I had driven my VX about an hour to work with no other problems. It is about 80 degrees out this morning and I have between three fourth and a half a tank of gas. Obviously after driving about an hour the engine is fully warmed up. Occasionally I notice a sputter while driving (after it is fully warm), like it is cutting out but it doesn't actually die like that. Also, my whole drive is highway and not stop and go traffic like city driving. And lastly I changed the oil around 1000 miles back (every 3000-4000 miles) and changed the oil and air filter (regular stock) about 10000 miles ago.
Has anyone ever had this to happen them and if so do you know what I can do to fix it? Any information on this would be greatly appreciated.
autox-racer
07/22/2004, 09:30 AM
I had a problem with stalling at idle. It was intake gasket leaks. The gaskets become brittle and crack after about 50,000 miles and cause a big vacuum leak.
Does your stalling happen mostly at idle type rpm's?
how about cleaning your fuel injectors?
mine was "coughing" on a very hot days. I took it to the shop, and had them done some cleaning. That fixed it...
webdog
07/22/2004, 04:30 PM
Change the fuel filter if not done recently. That just happened to my wifes VX.:D
Clyde
07/22/2004, 06:27 PM
Well, on the way home this evening I had no problems whatsoever. It rained like you wouldn't believe here and I thought that if I was going to have any problems it would sure happen this evening with the kind of luck I have. I did speak with a mechanic with UAW today and he said I should also check the throttle body to see if it isn't clogged around the plate with carbon build up. He told me that he has seen cars die when stopping or slowing down like I was to park because of them not getting enough air into the engine due to this being gunked up. He also said I might look into the spark plugs to see if the gap has increased on any of them as well.
Another think I noticed when putting the VX in park when I arrived home was a weird "clunk" sound. Then when I shifted back and forth from drive and park it continued. Does anyone elses VX do this? Could that be the cause of problems somehow? It sounds like two separate problems to me, but with the way everything is tied into each other on vehicles today I'm not too sure.
I haven't looked into the intake gasket, but I will look into that. I will probably run some fuel injector cleaner through the injectors as well. That never hurts anything. I have changed the fuel filter not too long ago.
If anyone has any other ideas of what I might look into I would appreciate it. That way I can cover all the bases. :)

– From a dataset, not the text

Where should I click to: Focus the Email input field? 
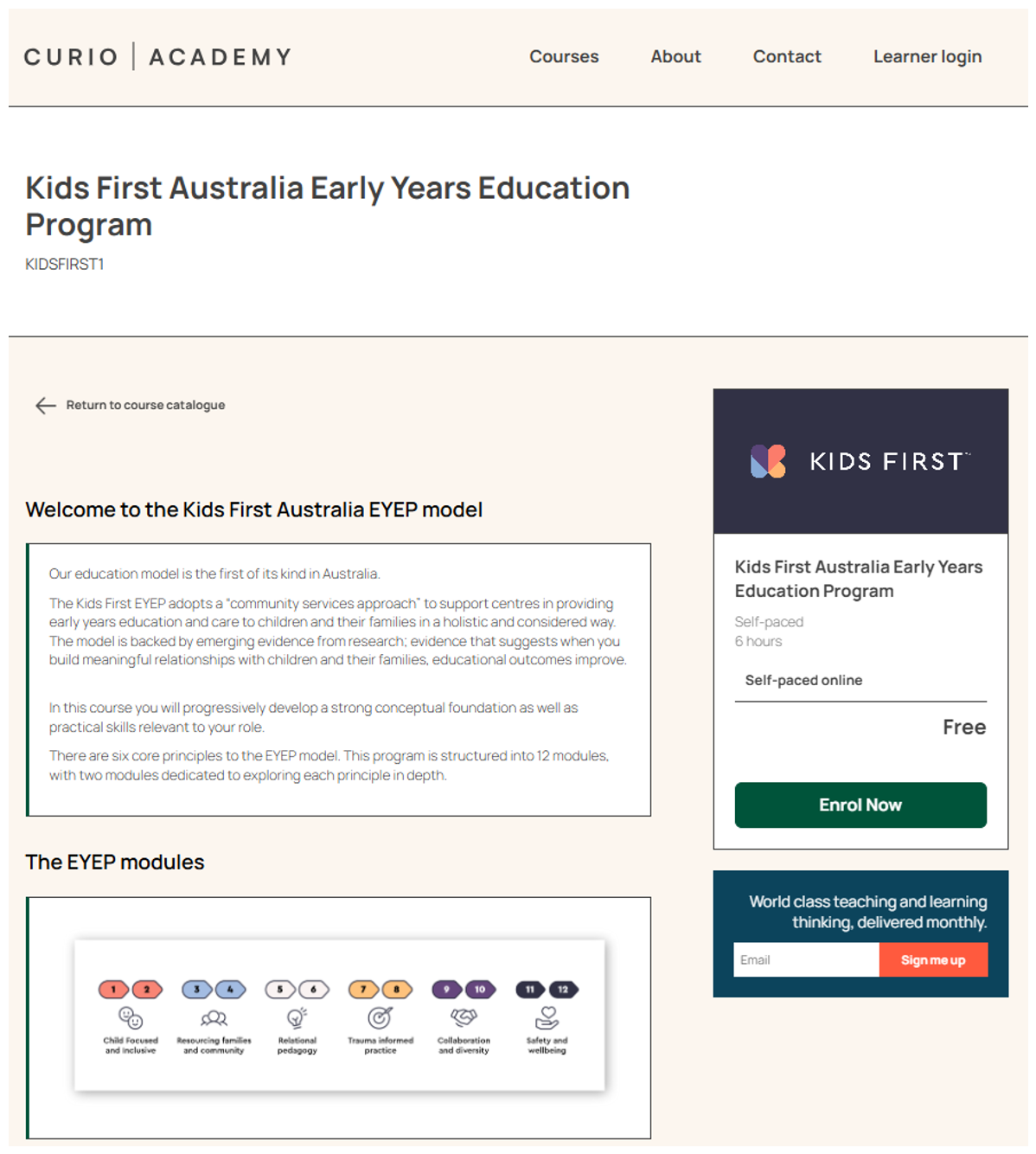[806, 960]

We have the same problems you describe, the random stalling and the clunk. Our driveway is pretty steep so I never gave much thought to the clunk. It is much quieter when parking elsewhere, I always just thought is was the relieving of driveline stress. I don't think ours is repetitive like yours though, are you by chance parking on an incline??

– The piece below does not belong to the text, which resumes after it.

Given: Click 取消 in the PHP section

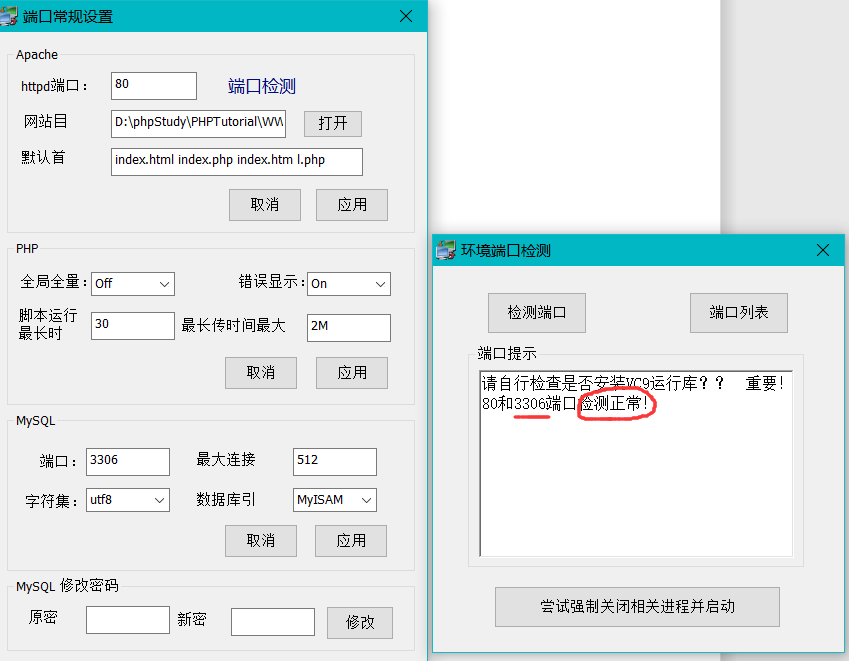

Our VX has stalled on my wife 2 or 3 times in as many months, same thing. Running at temp, she comes to a stoplight and it stalls, but it will start right up and run fine. It seems very random, also on occasion at highway speeds it will give a little hiccup. I thought it was a tankful of bad gasoline.
Brian
Clyde
07/23/2004, 11:55 PM
As far as the clunk when going into gear I guess I should have put more info in about it. The clunk I noticed was in my very level floored garage. It doesn't happen when I go slowly through the gears (like from drive to park and back again). But if I quickly shift into gear I will notice a clunk. It sounds almost like something is engaging a little slower than everything else. When shifting quickly between drive and park, I've noticed the engine idle change rapidly. At times it looks like the engine rpm will die out. This all happened after my drive home from work (about an hour drive).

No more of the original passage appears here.